» Exercise: From the entries below, write out exactly the lines between the line holding "Task: Click the IN icon in ララちゃん's post" and the line holding "The image size is (1047, 672).", inclusive, excluding any pictures.

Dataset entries
--------------------

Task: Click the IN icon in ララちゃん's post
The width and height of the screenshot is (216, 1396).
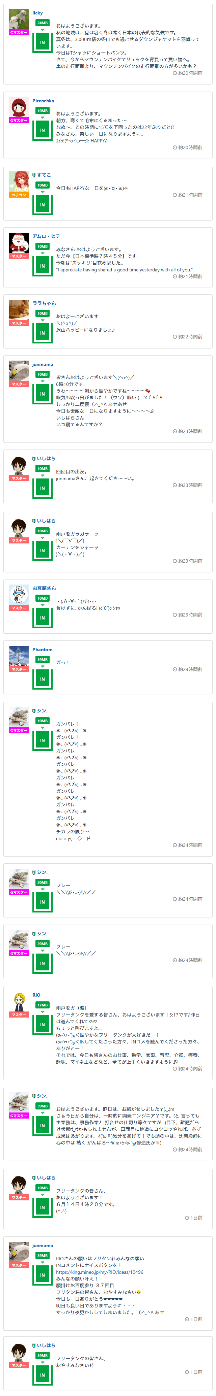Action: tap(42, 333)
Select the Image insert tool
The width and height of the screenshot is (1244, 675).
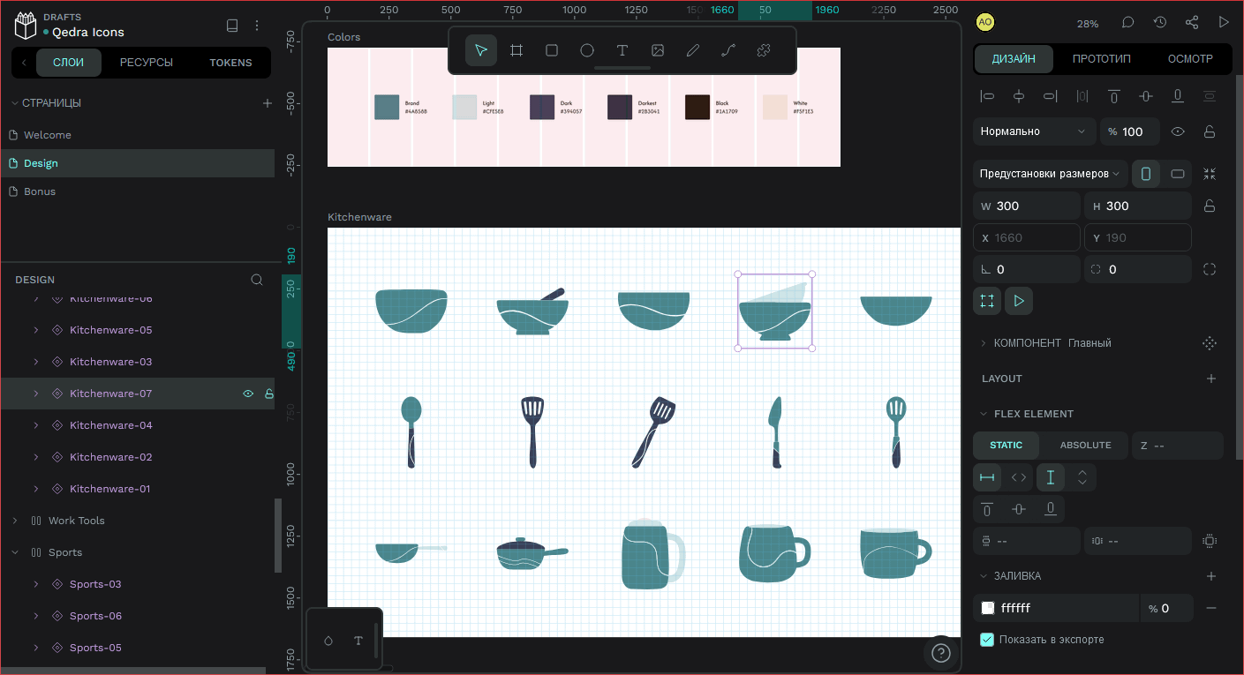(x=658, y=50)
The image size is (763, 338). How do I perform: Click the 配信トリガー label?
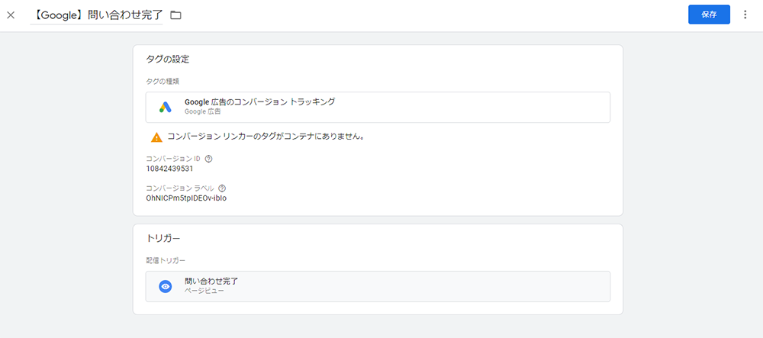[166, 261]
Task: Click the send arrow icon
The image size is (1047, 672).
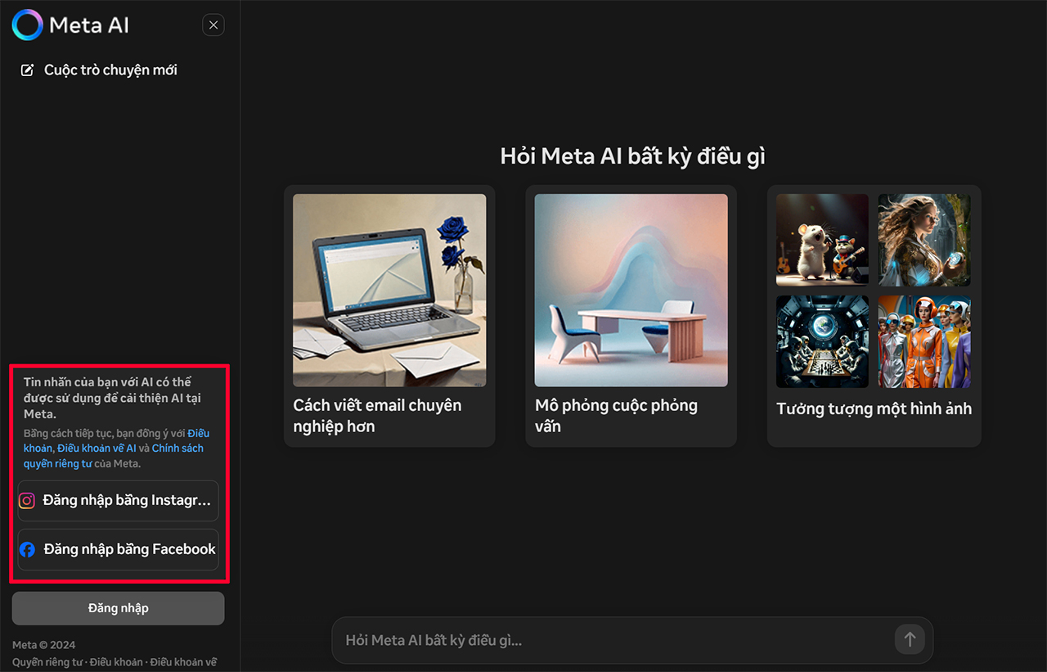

--------------------

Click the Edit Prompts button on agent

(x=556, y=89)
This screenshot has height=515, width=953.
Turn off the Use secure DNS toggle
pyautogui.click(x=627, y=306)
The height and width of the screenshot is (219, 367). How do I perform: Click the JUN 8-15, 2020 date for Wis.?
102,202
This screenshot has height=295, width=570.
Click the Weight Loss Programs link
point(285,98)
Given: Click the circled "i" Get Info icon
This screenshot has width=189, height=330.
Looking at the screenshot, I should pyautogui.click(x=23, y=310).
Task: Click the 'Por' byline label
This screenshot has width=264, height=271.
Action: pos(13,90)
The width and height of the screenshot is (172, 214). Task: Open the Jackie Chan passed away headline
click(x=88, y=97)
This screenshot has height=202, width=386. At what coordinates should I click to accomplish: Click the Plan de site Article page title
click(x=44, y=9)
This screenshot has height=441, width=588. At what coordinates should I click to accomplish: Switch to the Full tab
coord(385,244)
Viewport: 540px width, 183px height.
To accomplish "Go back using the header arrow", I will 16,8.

--------------------

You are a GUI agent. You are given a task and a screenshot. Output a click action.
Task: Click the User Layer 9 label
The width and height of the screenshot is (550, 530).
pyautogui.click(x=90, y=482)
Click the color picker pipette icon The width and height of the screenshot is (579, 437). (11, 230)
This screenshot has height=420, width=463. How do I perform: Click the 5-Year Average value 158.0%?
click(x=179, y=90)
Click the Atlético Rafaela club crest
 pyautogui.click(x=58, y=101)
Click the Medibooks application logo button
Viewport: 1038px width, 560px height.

--------------------

» Answer space:
Task: Click the IN icon in ララちゃん's post
The width and height of the screenshot is (216, 1396).
Action: tap(42, 333)
Select the Image insert tool
The width and height of the screenshot is (1244, 675).
(x=658, y=50)
The image size is (763, 338). How do I perform: Click the 配信トリガー label?
[166, 261]
Task: Click the send arrow icon
The image size is (1047, 672).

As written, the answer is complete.